Edit: On reflection, it might not be creationism that goes up for a court challenge. It might be Engel v. Vitals, which ruled against prayer in schools. Or something else about Christianity (disguised as generic “religion”) in public schools. Because it’s one of their big bugbears. They know the power of public education in shaping culture and they want to influence it.

Update, 27 June 2022: Well, this morning’s ruling on Kennedy v. Bremerton School District seems relevant to this post. In particular, the Supreme Court rejects the so-called “Lemon test” that I have seen cited consistently in cases regarding the teaching of creationism.

This is getting out of my knowledge base very fast, but here is one early reaction:

(T)he Supreme Court effectively grants special, heightened First Amendment rights to religious speech, allowing public school teachers to pray on the job while denying most other public employees basic free speech rights.

And from David Shiffman:

I went to public school in a very blue part of a purple state.

As a Jew, I requested that our music class “holiday concert” include at least one song that’s not a Christmas song.

A Christian classmate threatened to murder me.

Today the Supreme Court sided with him, not me.

This seems to be a very clear move towards more religion in public schools. And that would include science classes.

Update 2, 27 June 2022: Something that puzzled me in the decision was verbiage that the Supreme Court had long ago abandoned the Lemon test or words to that effect. Steve Vladek disputes this.
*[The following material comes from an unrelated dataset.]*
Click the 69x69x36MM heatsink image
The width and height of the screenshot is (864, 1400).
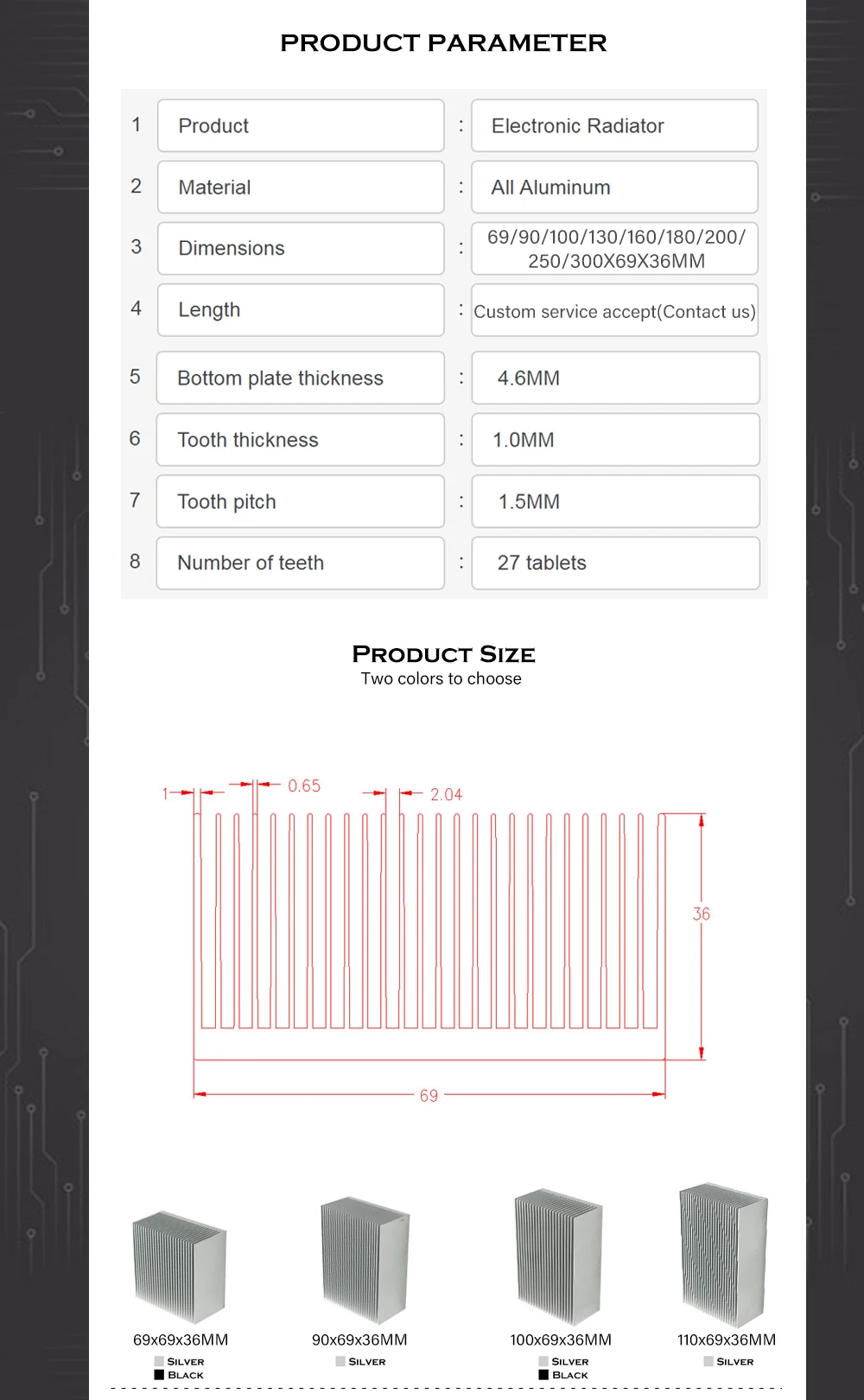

As Leah notes, the conservative majority in Kennedy overrules SCOTUS’s major prior Establishment Clause precedent in Lemon, but tries to pretend that the Court had already overruled it in prior cases (spoiler alert: it hadn’t [Emphasis added.]). This is sketchy even if you think it's correct.

And other people seem to agree. This isn’t ye olde coute rulyngs, but the first time the Supreme Court has explicitly rejected the Lemon test. Tweets here and here, for instance.